ABD saldırısıyla birlikte dövizde meydana gelen dalgalanmayla Türk Lirasının aşırı değer kaybetmesi ve ülkenin bir ekonomik krize doğru sürüklenmesi sonucunda sayıları 8-10'u geçmeyen bir ülke "ABD'nin Türk ekonomisine yaptığı yaptırımlar" kabul edilemez ve Türkiye'nin yanındayız" anlamına gelen destek açıklaması yaptı.
İyice yalnızlaştırılan Türkiye için sayıları az da olsa verilen bu destek bizim için anlamlıdır. Dünya Müslüman Alimler Birliğinin herkesi Türkiye'ye karşı destek olması için destek çağrısı yapması, hem Türkiye hem de İslam dünyasının geleceği için umut verici. Küçük bir İslam ülkesi olan Katar'ın diğer İslam ülkelerine nazaran Türkiye'de 15 milyar dolar yatırım kararı alması takdire şayan. Katar Emiri Temim bin Hamed el Sani'nin, bizzat ülkemize gelerek Cumhurbaşkanı ile görüşmesi, Türkiye'nin yanındayız demesi ve ülkesine döndükten sonra "Ümmetin sorunları ve Katar'ın yanında duran Türkiye'nin ve oradaki kardeşlerimizin yanındayız" tweeti yüreğimize su serpti, Allah razı olsun dedirtti. El Sani, Ne olacak bu ülkenin hali dediğimiz bir anda Hızır gibi imdadımıza yetişti ve bu milletin gönlünde taht kurdu. Emir tweetinde Türkiye'nin ümmetin sorunlarının yanında olduğuna dikkat çekmiştir. Bu da Türkiye'nin nice yıllardır mazlumların yanında olmasının ve onların imdadına koşmasının, ümmetin derdiyle dertlenmesinin anlaşılmaya başladığını gösteriyor. Geleceğimiz adına ümit verici.
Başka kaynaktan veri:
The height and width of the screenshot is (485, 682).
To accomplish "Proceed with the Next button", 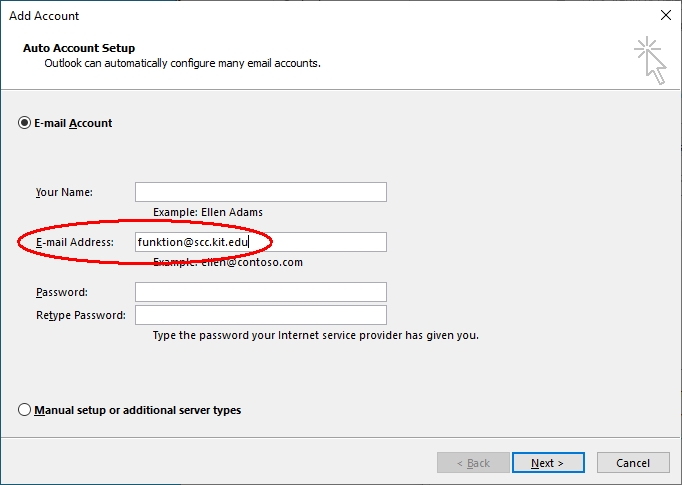I will click(548, 462).
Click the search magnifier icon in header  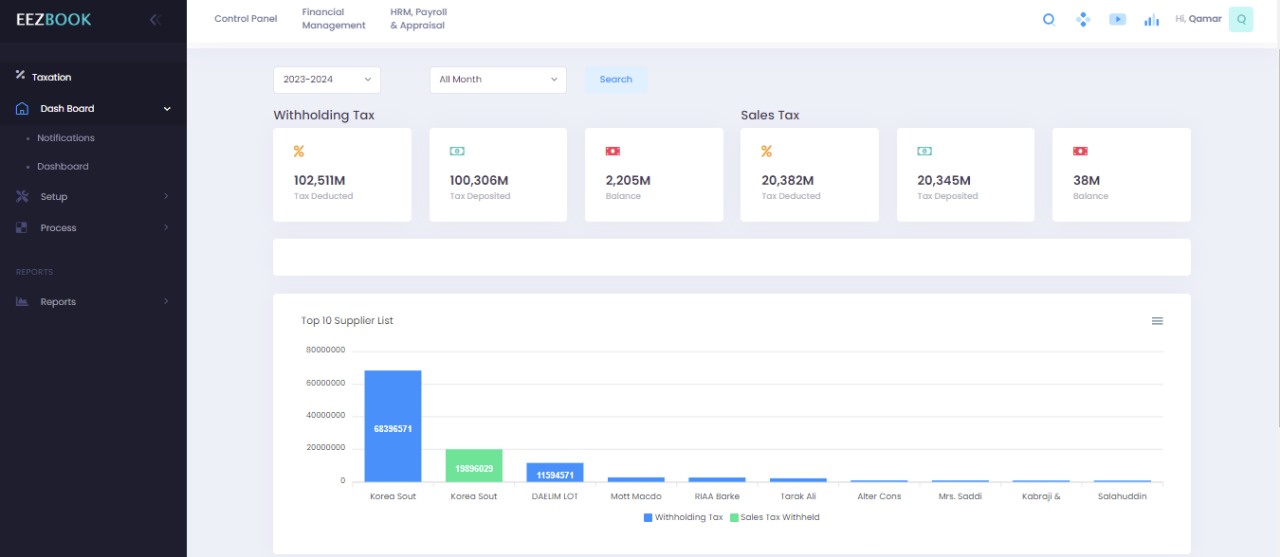click(x=1048, y=19)
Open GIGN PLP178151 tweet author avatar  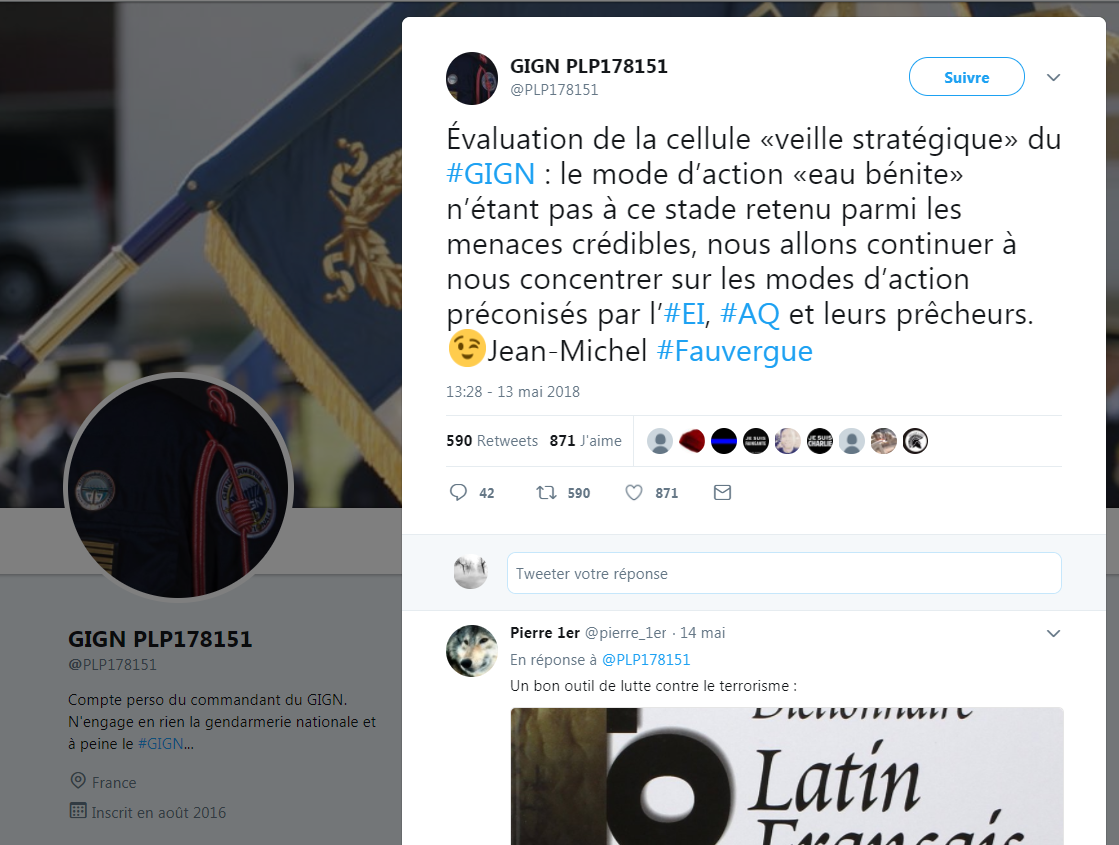click(472, 79)
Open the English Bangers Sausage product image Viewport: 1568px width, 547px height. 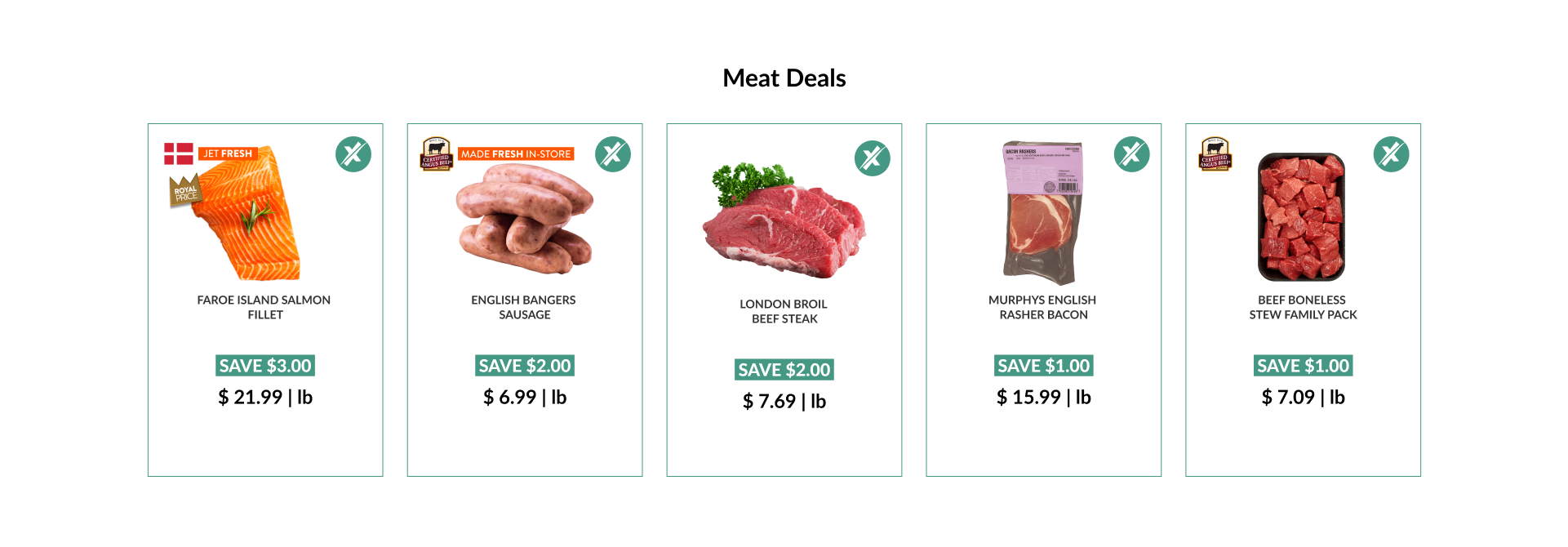[525, 219]
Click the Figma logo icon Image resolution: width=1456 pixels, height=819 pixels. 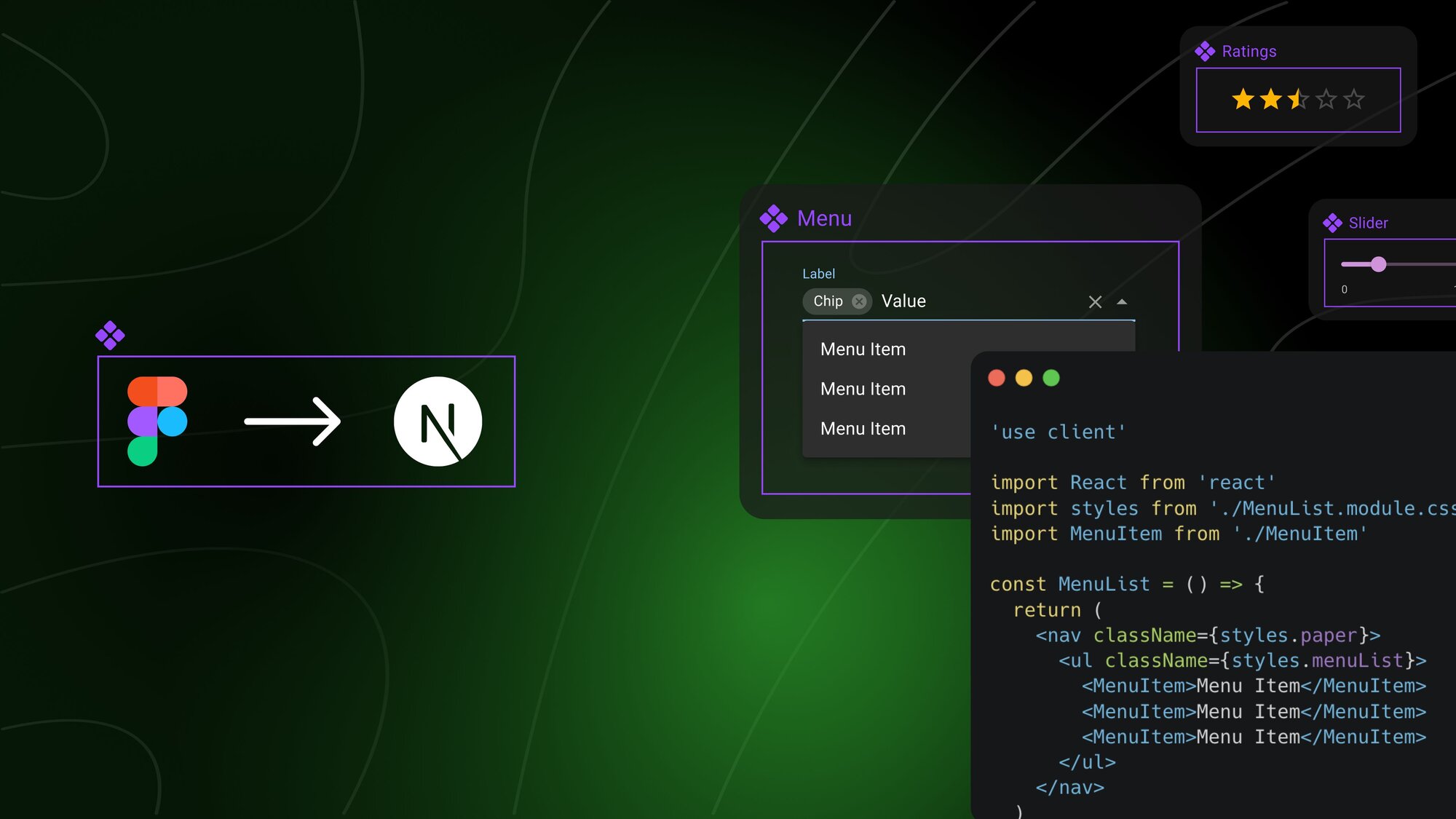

Kimdir el Sani? Nerenin başkanıdır? Sani bir Arap ve Katar'ın emiridir. Temim bin Hamed el Sani ismini, ırkını ve ülkesini “bu ne, kör müsün” diye birilerinin gözüne sokmak lazım. Çünkü Türkiye ne zaman bir İslam diyarının derdi ile dertlense ve burası bir Arap ülkesi ise içimizden bazıları "Bu Araplar bizi arkadan vurdu, ne işimiz var onların yanında, ne halleri varsa görsün" şeklinde genellemeci bir tutum içerisine girer ve bu suçlamayı temcit pilavı gibi önümüze koyar.
Konuşurlarken ve yazıp çizerlerken "Arapların bir kısmı bizi arkadan vurdu" deseler hiç gam yemeyeceğim ve doğru diyeceğim. Çünkü İngilizlerin kışkırtması ve içlerinden Şerif Hüseyin gibi satılıkların zor zamanımızda bize ihanetleri tarihi bir gerçekliktir. Ama bu menfur durumun tüm Araplara mal edilerek yüz yıl boyunca ısıtılıp ısıtılıp önümüze konması izaha muhtaçtır ve kabak tadı vermiştir. Böyle diyenlerin bir kısmı işin iç yüzünü tam bilmeden bilgisizce bu suçlamayı yaparken bir kısmı ise iyi niyetten yoksun olarak suçlamaktadır.
Bu meseleyi sık sık kaşıyanların "Araplar içerisinde iyileri de varmış, hepsini hain olarak görmek yanlışmış" demelerini beklemek hakkımız diye düşünüyorum.
Sahi Katar'ın zor zamanımızda yanımızda yer almasını içimizden bazıları nasıl değerlendirir?